If you are interesting in a detailed report on What’s Happening in Wisconsin Explained, click this link to Mother Jones.com. As for Scott Walker’s popularity in Wisconsin: in the last election, he won with 1.259 (53% of the vote) million votes versus 1.114 million (almost half of the 4.4 million eligible voters in the state actually voted)—it wasn’t a landslide.

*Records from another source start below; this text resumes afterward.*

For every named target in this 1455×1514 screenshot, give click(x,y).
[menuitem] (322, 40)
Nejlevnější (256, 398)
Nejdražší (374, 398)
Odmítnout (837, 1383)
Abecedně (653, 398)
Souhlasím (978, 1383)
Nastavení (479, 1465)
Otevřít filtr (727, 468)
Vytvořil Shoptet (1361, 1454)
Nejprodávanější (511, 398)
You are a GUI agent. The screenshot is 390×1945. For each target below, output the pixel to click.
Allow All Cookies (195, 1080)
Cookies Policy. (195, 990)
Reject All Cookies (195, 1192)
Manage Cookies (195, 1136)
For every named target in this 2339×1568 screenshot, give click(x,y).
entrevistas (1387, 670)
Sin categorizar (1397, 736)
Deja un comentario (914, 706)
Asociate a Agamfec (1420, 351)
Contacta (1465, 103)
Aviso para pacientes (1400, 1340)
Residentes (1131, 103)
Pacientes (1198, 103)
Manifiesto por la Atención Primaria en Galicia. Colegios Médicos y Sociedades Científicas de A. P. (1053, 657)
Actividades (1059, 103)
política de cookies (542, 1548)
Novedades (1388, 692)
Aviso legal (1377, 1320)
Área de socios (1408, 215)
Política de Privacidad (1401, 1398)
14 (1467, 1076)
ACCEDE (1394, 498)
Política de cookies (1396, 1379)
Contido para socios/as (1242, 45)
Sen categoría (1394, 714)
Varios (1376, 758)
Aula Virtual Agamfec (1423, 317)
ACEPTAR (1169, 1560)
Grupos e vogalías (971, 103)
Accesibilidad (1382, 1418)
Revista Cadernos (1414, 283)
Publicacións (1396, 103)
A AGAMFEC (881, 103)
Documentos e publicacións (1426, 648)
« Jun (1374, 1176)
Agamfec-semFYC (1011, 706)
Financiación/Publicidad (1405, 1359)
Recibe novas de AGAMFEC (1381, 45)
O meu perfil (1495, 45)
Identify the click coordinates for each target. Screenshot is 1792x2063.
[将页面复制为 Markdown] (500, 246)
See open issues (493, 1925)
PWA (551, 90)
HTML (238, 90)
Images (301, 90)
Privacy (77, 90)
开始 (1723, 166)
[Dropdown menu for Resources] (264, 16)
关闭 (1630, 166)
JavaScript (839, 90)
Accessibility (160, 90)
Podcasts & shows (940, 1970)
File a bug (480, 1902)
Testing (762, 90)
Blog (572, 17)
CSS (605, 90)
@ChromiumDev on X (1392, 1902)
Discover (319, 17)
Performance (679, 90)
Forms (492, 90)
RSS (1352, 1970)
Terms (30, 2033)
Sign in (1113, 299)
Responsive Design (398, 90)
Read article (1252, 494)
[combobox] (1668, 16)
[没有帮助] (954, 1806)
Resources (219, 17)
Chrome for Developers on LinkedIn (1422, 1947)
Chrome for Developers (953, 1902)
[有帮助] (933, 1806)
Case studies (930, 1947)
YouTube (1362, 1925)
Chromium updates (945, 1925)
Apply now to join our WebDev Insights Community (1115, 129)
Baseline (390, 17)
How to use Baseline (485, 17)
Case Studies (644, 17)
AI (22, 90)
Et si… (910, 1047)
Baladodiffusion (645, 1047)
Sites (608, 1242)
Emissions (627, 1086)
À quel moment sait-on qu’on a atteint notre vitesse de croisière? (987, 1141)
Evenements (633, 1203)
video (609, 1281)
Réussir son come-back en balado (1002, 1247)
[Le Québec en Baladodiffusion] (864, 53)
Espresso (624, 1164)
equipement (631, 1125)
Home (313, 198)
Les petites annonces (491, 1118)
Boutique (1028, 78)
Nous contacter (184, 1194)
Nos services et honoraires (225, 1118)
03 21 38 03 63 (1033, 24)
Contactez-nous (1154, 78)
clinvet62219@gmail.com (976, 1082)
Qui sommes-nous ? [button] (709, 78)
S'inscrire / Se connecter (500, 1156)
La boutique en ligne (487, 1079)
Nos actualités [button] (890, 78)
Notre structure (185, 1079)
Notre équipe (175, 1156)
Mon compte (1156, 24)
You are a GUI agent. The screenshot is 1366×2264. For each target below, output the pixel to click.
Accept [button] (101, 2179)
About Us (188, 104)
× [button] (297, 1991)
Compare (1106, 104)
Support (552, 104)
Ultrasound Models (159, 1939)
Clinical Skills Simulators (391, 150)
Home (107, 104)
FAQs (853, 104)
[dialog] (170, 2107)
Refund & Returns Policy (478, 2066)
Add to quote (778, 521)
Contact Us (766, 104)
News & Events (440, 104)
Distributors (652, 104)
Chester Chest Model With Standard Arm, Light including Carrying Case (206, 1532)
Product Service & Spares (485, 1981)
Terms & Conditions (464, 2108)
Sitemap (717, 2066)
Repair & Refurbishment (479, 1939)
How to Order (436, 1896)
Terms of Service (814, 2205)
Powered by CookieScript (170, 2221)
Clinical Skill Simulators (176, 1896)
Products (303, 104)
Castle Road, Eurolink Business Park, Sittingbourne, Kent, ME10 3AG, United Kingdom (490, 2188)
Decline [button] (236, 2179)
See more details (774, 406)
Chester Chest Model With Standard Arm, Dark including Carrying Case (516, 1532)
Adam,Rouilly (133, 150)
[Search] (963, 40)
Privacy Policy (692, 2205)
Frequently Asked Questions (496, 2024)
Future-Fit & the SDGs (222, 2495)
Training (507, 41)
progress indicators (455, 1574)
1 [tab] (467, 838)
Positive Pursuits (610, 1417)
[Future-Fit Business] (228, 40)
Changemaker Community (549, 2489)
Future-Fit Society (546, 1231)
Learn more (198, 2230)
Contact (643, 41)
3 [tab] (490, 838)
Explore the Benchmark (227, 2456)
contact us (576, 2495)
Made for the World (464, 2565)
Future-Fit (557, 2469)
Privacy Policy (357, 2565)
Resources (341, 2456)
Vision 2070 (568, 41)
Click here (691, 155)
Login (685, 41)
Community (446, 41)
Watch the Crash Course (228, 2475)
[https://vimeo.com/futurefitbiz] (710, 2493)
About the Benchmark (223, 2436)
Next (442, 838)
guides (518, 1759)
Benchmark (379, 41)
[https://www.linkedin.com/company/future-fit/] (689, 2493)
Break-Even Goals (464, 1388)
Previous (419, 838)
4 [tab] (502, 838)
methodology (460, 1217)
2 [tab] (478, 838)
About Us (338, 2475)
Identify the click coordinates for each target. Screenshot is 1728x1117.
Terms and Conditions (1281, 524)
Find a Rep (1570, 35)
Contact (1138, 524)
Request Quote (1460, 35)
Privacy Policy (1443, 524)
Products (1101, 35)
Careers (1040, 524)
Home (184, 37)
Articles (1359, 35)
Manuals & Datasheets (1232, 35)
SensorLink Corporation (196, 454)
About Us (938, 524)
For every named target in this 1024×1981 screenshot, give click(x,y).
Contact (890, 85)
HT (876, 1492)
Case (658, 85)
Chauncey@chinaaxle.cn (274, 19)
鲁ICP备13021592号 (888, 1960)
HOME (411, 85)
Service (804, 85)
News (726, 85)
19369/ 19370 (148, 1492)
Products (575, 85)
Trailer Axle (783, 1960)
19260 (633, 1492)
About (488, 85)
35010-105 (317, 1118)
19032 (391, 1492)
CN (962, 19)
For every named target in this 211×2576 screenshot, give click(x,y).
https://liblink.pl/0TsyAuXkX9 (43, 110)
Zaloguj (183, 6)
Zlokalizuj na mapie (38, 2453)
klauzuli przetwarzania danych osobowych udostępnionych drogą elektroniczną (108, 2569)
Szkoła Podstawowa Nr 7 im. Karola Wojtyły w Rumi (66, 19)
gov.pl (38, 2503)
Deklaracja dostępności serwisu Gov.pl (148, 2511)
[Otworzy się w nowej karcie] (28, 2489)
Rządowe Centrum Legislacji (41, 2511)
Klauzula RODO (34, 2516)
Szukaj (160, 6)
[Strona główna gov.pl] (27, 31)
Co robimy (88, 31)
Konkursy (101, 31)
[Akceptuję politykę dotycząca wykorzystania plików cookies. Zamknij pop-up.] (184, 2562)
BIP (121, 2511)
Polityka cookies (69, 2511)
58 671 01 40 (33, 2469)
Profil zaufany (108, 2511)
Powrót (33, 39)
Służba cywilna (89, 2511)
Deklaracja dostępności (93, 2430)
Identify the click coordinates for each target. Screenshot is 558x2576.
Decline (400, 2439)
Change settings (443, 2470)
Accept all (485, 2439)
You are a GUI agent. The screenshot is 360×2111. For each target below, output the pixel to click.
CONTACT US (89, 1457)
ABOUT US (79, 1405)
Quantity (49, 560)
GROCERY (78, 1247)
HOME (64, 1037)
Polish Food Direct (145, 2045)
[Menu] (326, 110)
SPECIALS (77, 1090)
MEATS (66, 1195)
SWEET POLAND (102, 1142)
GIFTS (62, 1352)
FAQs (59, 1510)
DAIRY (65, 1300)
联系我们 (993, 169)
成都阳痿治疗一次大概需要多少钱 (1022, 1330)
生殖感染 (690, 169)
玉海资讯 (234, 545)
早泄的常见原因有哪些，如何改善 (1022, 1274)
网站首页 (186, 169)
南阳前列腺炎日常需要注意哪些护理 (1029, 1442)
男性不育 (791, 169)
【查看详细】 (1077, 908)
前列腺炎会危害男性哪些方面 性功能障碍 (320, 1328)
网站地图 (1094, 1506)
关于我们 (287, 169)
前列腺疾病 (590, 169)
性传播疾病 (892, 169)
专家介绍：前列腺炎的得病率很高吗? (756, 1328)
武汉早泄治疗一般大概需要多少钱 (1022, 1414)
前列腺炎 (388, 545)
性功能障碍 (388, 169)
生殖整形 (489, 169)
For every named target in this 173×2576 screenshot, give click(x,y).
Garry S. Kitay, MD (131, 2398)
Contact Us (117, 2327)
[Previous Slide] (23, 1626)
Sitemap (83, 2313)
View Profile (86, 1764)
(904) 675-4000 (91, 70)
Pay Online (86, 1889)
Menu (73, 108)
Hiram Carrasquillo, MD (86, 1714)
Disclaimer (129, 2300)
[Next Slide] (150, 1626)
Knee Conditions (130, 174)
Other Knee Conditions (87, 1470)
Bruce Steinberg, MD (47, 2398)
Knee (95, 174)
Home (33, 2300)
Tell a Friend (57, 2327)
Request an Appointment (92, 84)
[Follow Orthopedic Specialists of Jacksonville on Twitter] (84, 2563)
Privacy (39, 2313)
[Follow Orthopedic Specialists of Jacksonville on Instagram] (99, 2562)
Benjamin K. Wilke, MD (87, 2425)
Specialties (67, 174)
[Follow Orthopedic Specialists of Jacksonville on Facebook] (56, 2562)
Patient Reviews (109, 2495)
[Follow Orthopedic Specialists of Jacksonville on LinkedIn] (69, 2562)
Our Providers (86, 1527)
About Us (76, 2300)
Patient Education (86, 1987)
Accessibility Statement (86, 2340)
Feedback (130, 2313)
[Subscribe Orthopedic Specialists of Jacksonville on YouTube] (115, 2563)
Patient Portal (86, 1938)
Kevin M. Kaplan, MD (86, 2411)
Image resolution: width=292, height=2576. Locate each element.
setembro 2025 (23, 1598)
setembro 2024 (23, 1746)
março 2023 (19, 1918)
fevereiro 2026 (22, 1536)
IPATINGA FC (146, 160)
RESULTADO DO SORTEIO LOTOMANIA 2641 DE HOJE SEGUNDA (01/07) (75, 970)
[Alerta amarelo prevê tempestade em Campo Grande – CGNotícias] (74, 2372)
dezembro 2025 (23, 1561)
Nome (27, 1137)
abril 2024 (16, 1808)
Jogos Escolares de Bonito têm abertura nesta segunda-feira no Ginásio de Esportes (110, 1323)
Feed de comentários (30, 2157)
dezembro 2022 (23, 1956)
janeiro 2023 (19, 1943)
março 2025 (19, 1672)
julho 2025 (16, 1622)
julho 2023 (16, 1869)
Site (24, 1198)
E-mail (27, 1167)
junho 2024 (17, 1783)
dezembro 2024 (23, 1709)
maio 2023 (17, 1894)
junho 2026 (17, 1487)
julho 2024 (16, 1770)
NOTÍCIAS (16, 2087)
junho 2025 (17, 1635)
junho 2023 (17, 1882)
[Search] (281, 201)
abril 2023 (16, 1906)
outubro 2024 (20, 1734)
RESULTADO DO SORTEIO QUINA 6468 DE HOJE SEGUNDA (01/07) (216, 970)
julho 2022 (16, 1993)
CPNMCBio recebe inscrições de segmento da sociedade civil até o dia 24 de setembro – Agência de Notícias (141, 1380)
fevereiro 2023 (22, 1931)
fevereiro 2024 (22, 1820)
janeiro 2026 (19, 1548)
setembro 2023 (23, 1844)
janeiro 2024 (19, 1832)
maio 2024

Another argument on Writer Beat.com was that the unions must go because they are corrupt, but there was no mention of corruption in the private sector or the government. To be fair, if one must go for corruption, they all must go.
In the private sector, Transparency.org reports, “Hefty fines, damaged reputations and jail sentences – recent scandals prove that corruption in business doesn’t always bring profits. Yet bribery persists. Almost a fifth of executives surveyed by Ernst & Young claimed to have lost business to a competitor who paid bribes. More than a third felt corruption was getting worse.
“Corruption distorts markets and creates unfair competition. Companies often pay bribes or rig bids to win public procurement contracts. Many companies hide corrupt acts behind secret subsidiaries and partnerships. Or they seek to influence political decision-making illicitly. Others exploit tax laws, construct cartels or abuse legal loopholes. Private companies have huge influence in many public spheres. These are often crucial – from energy to healthcare.”
As for corruption in the government, Transparency.org says, “At the federal level, the recently completed 2014 midterm elections confirmed the ever-increasing role that wealthy individuals, corporations, and organizations play in financing political campaigns. Much of this money if funneled through and to various groups that are not obligated to publically report the sources of their funding, thereby making it impossible for the public to know who is financing various campaigns. While political corruption is a problem in all countries, it is notable that many of the countries that score higher than the US on the CPI impose donation and/or expenditure limits on political campaigns.”
The Fiscal Times.com asks, “Lying, Cheating, Stealing: How Corrupt is America? Corruption is as American as apple pie, or so it would seem. A casual survey of the political and corporate landscape in recent weeks alone provides a troubling reminder that corruption is endemic to our way of life …”
I think it also helps to take a look at the numbers to see just how many Americans belong to labor unions and if those numbers are enough to affect the economy to the degree the millionaire and billionaire oligarchs and their puppets and pet politicians like Scott Walker claim.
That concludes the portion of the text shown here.